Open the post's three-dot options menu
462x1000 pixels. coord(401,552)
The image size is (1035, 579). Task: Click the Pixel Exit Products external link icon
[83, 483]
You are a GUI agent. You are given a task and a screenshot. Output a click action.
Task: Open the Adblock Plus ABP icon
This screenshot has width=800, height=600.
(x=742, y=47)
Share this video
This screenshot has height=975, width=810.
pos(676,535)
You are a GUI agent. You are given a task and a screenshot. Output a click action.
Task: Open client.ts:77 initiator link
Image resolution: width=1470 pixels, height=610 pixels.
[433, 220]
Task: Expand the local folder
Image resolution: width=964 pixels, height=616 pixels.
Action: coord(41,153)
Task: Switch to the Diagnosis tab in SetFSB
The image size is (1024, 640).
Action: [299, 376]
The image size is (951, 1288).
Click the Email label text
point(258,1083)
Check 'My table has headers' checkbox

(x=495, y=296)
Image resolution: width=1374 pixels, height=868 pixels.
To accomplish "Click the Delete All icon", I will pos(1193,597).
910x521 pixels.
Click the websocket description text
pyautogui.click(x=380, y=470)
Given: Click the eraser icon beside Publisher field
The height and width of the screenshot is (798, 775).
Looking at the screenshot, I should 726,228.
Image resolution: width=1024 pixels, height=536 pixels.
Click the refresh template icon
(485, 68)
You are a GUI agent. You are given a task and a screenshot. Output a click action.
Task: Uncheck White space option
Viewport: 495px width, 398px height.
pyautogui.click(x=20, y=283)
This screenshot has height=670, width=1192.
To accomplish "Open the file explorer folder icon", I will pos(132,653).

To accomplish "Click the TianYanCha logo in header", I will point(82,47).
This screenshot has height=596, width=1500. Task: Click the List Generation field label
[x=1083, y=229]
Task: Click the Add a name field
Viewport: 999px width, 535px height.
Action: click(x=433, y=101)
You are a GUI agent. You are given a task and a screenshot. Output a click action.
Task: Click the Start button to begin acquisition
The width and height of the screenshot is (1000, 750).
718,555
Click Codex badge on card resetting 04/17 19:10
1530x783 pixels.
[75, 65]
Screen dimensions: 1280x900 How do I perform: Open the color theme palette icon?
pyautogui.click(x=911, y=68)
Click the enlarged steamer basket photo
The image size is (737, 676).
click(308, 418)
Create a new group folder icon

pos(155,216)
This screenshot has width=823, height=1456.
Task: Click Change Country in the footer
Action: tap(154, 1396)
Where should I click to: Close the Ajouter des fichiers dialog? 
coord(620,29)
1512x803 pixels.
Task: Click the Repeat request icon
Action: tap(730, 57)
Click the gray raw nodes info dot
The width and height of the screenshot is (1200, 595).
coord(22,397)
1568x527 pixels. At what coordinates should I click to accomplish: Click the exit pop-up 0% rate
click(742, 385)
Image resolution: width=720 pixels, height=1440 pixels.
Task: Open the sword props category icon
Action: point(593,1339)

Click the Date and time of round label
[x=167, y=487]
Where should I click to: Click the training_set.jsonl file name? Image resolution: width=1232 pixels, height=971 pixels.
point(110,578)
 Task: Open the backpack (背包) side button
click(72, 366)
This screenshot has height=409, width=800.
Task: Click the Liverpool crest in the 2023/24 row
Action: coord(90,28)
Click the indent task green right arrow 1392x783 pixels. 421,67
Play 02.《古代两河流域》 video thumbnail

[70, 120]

::::

◆ **Task to carry out**
Transcribe the full listing, matching it exactly.

◆ **Response area**
Open the post's three-dot options menu
462x1000 pixels. coord(401,552)
The image size is (1035, 579). Task: Click the Pixel Exit Products external link icon
[83, 483]
You are a GUI agent. You are given a task and a screenshot. Output a click action.
Task: Open the Adblock Plus ABP icon
This screenshot has width=800, height=600.
(x=742, y=47)
Share this video
This screenshot has height=975, width=810.
pos(676,535)
You are a GUI agent. You are given a task and a screenshot. Output a click action.
Task: Open client.ts:77 initiator link
Image resolution: width=1470 pixels, height=610 pixels.
[433, 220]
Task: Expand the local folder
Image resolution: width=964 pixels, height=616 pixels.
Action: coord(41,153)
Task: Switch to the Diagnosis tab in SetFSB
The image size is (1024, 640).
Action: [299, 376]
The image size is (951, 1288).
Click the Email label text
point(258,1083)
Check 'My table has headers' checkbox

(x=495, y=296)
Image resolution: width=1374 pixels, height=868 pixels.
To accomplish "Click the Delete All icon", I will pos(1193,597).
910x521 pixels.
Click the websocket description text
pyautogui.click(x=380, y=470)
Given: Click the eraser icon beside Publisher field
The height and width of the screenshot is (798, 775).
Looking at the screenshot, I should 726,228.
Image resolution: width=1024 pixels, height=536 pixels.
Click the refresh template icon
(485, 68)
You are a GUI agent. You are given a task and a screenshot. Output a click action.
Task: Uncheck White space option
Viewport: 495px width, 398px height.
pyautogui.click(x=20, y=283)
This screenshot has height=670, width=1192.
To accomplish "Open the file explorer folder icon", I will pos(132,653).

To accomplish "Click the TianYanCha logo in header", I will point(82,47).
This screenshot has height=596, width=1500. Task: Click the List Generation field label
[x=1083, y=229]
Task: Click the Add a name field
Viewport: 999px width, 535px height.
Action: click(x=433, y=101)
You are a GUI agent. You are given a task and a screenshot. Output a click action.
Task: Click the Start button to begin acquisition
The width and height of the screenshot is (1000, 750).
718,555
Click Codex badge on card resetting 04/17 19:10
1530x783 pixels.
[75, 65]
Screen dimensions: 1280x900 How do I perform: Open the color theme palette icon?
pyautogui.click(x=911, y=68)
Click the enlarged steamer basket photo
The image size is (737, 676).
click(308, 418)
Create a new group folder icon

pos(155,216)
This screenshot has width=823, height=1456.
Task: Click Change Country in the footer
Action: tap(154, 1396)
Where should I click to: Close the Ajouter des fichiers dialog? 
coord(620,29)
1512x803 pixels.
Task: Click the Repeat request icon
Action: tap(730, 57)
Click the gray raw nodes info dot
The width and height of the screenshot is (1200, 595).
coord(22,397)
1568x527 pixels. At what coordinates should I click to accomplish: Click the exit pop-up 0% rate
click(742, 385)
Image resolution: width=720 pixels, height=1440 pixels.
Task: Open the sword props category icon
Action: point(593,1339)

Click the Date and time of round label
[x=167, y=487]
Where should I click to: Click the training_set.jsonl file name? Image resolution: width=1232 pixels, height=971 pixels.
point(110,578)
 Task: Open the backpack (背包) side button
click(72, 366)
This screenshot has height=409, width=800.
Task: Click the Liverpool crest in the 2023/24 row
Action: coord(90,28)
Click the indent task green right arrow 1392x783 pixels. 421,67
Play 02.《古代两河流域》 video thumbnail

[70, 120]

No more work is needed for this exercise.